- PROBLEM DESCRIPTION -
Only the lines from the one containing "Viewport: 2576px width, 1442px" through the one containing "is (2000, 1546)." should be printed, exactly as they appear below, with both ends included.

##### TASK INPUT #####

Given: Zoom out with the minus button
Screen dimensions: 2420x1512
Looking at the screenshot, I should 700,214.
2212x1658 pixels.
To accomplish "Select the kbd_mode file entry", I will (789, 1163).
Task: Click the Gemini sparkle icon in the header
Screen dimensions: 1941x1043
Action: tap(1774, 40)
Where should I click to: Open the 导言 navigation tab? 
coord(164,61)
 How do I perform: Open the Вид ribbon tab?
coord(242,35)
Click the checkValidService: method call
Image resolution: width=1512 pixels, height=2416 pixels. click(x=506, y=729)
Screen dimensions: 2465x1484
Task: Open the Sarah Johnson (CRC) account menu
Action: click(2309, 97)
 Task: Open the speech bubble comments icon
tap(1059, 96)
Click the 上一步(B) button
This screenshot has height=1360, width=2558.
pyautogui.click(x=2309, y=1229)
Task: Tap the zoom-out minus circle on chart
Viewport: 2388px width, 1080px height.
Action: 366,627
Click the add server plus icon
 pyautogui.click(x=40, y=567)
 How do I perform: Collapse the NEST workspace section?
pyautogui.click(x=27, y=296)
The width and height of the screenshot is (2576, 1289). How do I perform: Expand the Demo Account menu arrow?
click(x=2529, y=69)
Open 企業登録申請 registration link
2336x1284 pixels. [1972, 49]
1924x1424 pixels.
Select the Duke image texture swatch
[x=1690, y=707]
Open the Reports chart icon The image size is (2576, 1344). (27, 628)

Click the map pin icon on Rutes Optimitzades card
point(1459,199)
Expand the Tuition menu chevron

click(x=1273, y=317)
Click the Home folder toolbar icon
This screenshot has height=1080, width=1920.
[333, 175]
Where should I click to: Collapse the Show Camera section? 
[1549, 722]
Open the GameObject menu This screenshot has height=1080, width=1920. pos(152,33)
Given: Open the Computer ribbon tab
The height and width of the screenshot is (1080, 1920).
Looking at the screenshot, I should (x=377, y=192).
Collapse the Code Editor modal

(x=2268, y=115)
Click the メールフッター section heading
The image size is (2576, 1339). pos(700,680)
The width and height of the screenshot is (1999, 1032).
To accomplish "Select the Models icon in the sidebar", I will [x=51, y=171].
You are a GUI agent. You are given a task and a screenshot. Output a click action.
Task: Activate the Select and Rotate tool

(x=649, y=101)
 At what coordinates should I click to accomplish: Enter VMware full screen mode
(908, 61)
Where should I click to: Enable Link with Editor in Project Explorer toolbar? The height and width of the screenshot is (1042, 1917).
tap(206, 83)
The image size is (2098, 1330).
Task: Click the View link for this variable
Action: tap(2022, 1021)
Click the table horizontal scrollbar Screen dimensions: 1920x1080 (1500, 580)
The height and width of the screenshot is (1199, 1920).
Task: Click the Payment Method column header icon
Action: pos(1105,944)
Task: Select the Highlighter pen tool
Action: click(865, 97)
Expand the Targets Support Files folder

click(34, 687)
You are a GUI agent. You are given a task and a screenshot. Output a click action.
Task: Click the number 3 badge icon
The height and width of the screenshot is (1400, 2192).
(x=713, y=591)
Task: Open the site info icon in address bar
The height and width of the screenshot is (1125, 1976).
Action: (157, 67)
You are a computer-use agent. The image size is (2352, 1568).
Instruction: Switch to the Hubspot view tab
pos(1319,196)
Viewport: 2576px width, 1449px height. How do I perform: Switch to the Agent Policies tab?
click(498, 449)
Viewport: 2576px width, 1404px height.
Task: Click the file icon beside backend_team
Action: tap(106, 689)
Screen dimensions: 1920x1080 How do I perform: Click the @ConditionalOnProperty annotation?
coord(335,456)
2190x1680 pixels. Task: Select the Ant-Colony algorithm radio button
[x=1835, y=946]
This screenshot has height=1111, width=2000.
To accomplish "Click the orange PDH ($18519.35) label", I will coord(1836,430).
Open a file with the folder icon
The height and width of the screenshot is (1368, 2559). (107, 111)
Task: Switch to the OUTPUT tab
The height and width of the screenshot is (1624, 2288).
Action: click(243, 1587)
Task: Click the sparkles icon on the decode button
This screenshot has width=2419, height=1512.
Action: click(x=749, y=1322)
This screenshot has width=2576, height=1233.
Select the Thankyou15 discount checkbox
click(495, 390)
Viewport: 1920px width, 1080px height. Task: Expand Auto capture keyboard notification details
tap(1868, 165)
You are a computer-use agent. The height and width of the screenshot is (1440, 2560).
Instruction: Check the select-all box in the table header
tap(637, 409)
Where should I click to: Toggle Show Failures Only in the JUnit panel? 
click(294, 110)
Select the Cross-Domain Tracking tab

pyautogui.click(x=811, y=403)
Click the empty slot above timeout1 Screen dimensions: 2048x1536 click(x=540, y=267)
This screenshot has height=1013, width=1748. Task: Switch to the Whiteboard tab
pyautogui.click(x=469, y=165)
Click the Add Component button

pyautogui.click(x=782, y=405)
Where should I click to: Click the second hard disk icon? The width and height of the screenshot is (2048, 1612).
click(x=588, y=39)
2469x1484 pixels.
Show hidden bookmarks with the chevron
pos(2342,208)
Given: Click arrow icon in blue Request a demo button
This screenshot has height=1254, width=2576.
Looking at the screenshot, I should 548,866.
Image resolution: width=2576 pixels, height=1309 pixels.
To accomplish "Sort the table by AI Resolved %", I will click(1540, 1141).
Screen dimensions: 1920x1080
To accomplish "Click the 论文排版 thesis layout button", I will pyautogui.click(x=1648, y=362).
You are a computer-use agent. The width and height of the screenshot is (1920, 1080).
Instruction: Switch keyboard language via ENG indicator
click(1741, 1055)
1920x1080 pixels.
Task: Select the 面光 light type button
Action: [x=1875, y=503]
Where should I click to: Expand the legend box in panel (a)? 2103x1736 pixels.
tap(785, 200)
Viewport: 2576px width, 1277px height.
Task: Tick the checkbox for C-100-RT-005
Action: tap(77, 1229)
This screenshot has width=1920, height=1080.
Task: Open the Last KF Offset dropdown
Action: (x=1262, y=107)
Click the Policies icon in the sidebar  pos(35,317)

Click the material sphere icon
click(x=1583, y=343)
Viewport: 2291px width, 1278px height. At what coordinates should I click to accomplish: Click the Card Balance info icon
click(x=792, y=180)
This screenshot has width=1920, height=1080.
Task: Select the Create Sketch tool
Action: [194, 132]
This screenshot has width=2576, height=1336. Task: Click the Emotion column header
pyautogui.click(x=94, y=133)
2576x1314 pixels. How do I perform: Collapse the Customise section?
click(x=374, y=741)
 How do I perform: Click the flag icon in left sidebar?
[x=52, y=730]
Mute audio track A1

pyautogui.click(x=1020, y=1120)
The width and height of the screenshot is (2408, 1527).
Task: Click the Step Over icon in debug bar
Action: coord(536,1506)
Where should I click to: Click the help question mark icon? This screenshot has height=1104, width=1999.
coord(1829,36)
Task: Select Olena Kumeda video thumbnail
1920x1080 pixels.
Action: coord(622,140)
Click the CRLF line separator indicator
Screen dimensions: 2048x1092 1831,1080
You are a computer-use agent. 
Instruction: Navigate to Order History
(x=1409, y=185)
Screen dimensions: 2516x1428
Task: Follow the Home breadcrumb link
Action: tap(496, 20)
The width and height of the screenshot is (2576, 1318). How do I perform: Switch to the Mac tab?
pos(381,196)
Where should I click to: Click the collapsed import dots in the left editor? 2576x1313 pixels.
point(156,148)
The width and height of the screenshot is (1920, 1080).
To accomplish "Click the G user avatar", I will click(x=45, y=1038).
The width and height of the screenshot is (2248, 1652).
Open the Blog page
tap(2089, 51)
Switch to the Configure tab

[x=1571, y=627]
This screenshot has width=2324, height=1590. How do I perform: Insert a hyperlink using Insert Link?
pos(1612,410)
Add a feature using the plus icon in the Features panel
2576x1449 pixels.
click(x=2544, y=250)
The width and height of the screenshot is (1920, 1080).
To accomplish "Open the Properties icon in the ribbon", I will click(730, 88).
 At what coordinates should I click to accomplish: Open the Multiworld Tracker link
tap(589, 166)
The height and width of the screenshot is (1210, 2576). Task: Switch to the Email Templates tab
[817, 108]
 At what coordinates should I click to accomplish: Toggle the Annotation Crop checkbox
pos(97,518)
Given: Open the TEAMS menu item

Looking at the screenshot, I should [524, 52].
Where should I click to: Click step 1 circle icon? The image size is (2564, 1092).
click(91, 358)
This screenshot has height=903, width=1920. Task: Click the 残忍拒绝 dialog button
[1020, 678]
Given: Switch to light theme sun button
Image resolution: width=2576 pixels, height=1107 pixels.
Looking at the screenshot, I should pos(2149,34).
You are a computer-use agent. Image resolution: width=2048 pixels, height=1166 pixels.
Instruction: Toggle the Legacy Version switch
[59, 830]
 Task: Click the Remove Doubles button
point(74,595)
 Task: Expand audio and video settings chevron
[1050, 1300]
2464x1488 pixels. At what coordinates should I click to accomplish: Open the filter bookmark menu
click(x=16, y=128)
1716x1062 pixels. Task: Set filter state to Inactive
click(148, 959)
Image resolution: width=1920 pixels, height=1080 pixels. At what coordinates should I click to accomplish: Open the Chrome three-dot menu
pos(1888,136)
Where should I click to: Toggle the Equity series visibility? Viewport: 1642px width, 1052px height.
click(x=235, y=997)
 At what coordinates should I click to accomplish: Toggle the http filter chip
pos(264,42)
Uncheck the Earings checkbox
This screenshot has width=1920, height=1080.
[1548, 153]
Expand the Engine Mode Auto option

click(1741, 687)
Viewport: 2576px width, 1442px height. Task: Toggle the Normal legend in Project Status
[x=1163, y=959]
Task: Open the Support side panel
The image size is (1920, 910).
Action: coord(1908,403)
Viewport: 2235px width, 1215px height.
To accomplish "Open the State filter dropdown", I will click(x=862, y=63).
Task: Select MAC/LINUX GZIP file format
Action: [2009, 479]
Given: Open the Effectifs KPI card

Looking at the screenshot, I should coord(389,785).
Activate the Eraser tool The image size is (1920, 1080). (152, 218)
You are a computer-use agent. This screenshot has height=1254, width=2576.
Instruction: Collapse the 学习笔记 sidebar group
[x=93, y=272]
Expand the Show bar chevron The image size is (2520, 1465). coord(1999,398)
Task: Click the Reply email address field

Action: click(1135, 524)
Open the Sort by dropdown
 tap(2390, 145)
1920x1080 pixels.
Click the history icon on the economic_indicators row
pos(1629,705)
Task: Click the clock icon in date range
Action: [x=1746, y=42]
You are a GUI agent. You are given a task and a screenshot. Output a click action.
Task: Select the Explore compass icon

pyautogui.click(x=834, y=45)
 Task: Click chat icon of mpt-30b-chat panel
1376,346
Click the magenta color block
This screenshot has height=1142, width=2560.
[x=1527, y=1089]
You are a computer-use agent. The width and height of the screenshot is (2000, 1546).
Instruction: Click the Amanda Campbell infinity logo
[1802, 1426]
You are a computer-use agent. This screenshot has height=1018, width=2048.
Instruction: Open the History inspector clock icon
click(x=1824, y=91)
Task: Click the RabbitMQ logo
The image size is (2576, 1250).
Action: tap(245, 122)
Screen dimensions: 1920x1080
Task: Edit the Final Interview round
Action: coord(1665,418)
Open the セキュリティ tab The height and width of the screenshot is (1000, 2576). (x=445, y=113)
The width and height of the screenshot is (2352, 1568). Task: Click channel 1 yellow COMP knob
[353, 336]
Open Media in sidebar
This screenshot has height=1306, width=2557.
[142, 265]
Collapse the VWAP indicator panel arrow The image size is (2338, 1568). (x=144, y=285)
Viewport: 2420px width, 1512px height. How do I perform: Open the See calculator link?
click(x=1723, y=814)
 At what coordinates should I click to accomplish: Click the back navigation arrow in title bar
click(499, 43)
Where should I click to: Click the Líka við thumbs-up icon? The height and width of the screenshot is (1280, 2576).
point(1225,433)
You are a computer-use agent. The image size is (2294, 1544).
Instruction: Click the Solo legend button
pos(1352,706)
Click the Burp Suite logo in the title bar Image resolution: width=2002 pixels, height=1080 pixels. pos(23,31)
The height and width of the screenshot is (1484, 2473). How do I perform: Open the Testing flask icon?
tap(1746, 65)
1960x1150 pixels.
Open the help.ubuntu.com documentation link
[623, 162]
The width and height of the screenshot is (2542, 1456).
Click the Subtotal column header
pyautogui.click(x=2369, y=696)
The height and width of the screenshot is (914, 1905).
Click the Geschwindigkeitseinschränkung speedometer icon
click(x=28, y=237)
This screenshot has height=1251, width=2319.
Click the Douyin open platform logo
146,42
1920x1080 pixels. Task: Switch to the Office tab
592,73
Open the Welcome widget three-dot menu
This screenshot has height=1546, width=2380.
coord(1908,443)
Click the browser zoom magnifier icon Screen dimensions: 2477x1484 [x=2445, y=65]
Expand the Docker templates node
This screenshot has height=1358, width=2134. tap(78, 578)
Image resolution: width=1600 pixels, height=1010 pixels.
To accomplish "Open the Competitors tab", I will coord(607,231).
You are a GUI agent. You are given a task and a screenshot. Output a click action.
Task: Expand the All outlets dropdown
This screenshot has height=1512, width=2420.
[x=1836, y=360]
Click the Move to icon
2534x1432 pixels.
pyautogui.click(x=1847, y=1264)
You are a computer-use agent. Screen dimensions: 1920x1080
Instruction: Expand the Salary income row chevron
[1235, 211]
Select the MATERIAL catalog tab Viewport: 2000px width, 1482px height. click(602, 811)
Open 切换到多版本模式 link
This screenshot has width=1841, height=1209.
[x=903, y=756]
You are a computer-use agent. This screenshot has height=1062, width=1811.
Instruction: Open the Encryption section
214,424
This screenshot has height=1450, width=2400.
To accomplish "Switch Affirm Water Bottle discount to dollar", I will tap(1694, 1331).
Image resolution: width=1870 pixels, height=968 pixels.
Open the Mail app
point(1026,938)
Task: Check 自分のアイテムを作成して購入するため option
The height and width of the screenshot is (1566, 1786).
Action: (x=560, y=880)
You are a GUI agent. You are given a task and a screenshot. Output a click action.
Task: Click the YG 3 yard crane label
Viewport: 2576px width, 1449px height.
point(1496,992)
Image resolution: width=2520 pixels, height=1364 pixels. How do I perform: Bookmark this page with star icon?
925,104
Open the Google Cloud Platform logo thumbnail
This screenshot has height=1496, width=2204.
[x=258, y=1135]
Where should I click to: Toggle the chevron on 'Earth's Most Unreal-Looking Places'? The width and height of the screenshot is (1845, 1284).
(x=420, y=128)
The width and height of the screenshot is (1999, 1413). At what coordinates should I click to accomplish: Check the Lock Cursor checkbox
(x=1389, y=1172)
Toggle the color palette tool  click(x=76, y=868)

#####

- RESPONSE FOR THIS EXERCISE -
Viewport: 2576px width, 1442px height. Task: Toggle the Normal legend in Project Status
[x=1163, y=959]
Task: Open the Support side panel
The image size is (1920, 910).
Action: coord(1908,403)
Viewport: 2235px width, 1215px height.
To accomplish "Open the State filter dropdown", I will click(x=862, y=63).
Task: Select MAC/LINUX GZIP file format
Action: [2009, 479]
Given: Open the Effectifs KPI card

Looking at the screenshot, I should coord(389,785).
Activate the Eraser tool The image size is (1920, 1080). (152, 218)
You are a computer-use agent. This screenshot has height=1254, width=2576.
Instruction: Collapse the 学习笔记 sidebar group
[x=93, y=272]
Expand the Show bar chevron The image size is (2520, 1465). coord(1999,398)
Task: Click the Reply email address field

Action: click(1135, 524)
Open the Sort by dropdown
 tap(2390, 145)
1920x1080 pixels.
Click the history icon on the economic_indicators row
pos(1629,705)
Task: Click the clock icon in date range
Action: [x=1746, y=42]
You are a GUI agent. You are given a task and a screenshot. Output a click action.
Task: Select the Explore compass icon

pyautogui.click(x=834, y=45)
 Task: Click chat icon of mpt-30b-chat panel
1376,346
Click the magenta color block
This screenshot has height=1142, width=2560.
[x=1527, y=1089]
You are a computer-use agent. The width and height of the screenshot is (2000, 1546).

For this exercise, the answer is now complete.